Another way is for a doctor to put the tube into the stomach through the mouth and then it is "snared" by a device that goes into the stomach. Usually this is aided by a doctor who is looking into the stomach through the mouth with a device called a gastroscope. This is known as a percutaneous endoscopic gastrostomy or PEG. Patients are fed special liquid nutrients that are dripped through the tube. As long as they can still swallow normally, patients with these tubes can also eat normal food as well. PEGs can be used to feed a patient indefinitely. Sometimes these tubes are used only temporarily to help keep a patient healthy and fed during treatment. They can be easily removed when the patient can eat normally..

If the swallowing problem is thought to be only short-term, a nasogastric feeding tube (an NG tube) may be placed through the nose, down the esophagus into the stomach. Again, special liquid nutrients are dripped through the tube. Some patients dislike having a tube coming out of their nose, and prefer a PEG.

In either case, the patient and family are taught how to use the tube.
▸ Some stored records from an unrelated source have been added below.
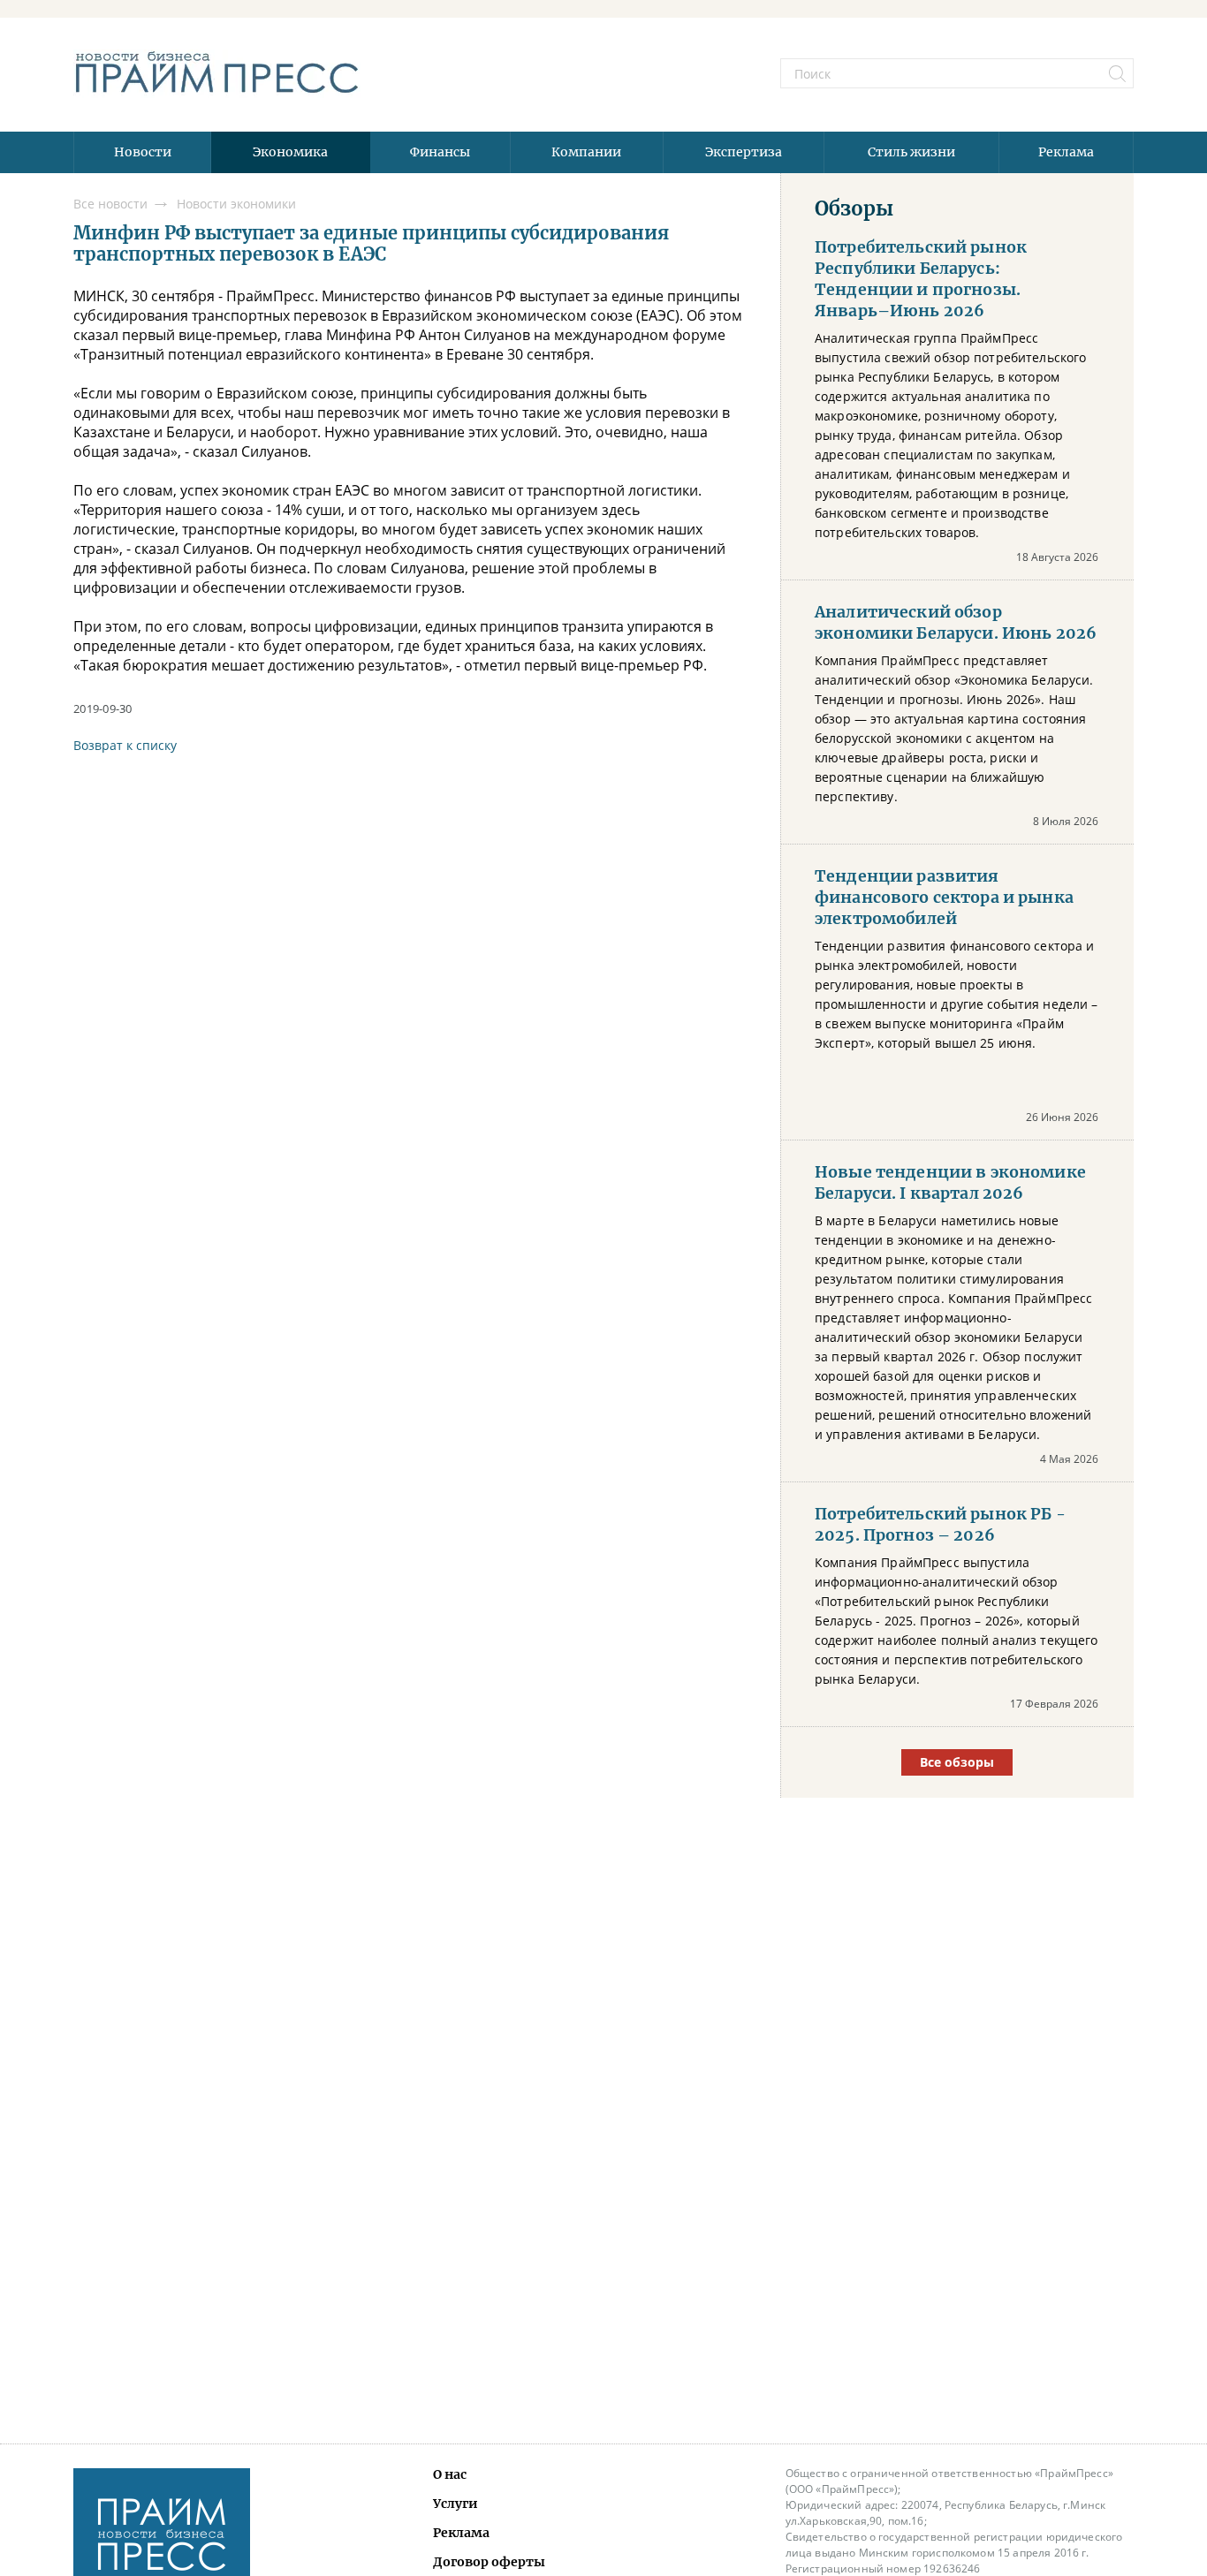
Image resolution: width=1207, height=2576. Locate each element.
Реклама (1066, 152)
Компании (586, 152)
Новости (142, 152)
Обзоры (854, 208)
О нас (450, 2474)
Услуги (455, 2504)
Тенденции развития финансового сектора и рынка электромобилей (944, 897)
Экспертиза (743, 152)
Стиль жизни (911, 152)
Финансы (440, 152)
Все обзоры (957, 1762)
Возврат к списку (125, 745)
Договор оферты (489, 2562)
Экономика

After the patient goes home, home health nurses usually visit to make sure that the patient is comfortable with tube feedings.

Dental extraction and implants

When radiation treatment is planned, a dental evaluation is mandatory. Depending on the radiation plan and condition of the patient's teeth, it may be necessary to remove some or even all of the teeth before radiation can be given. The teeth may be removed either by the head and neck surgeon or an oral surgeon. If left in, teeth that are broken or infected (abscessed) are very likely to cause major problems (such as serious infections) if exposed to radiation.

When part of the jaw bone is removed and reconstructed with bone from another part of the body, the surgeon may place dental implants (hardware to which prosthetic teeth can be attached) in the bone. This can be done either at the same time the mandible is reconstructed or at a later date.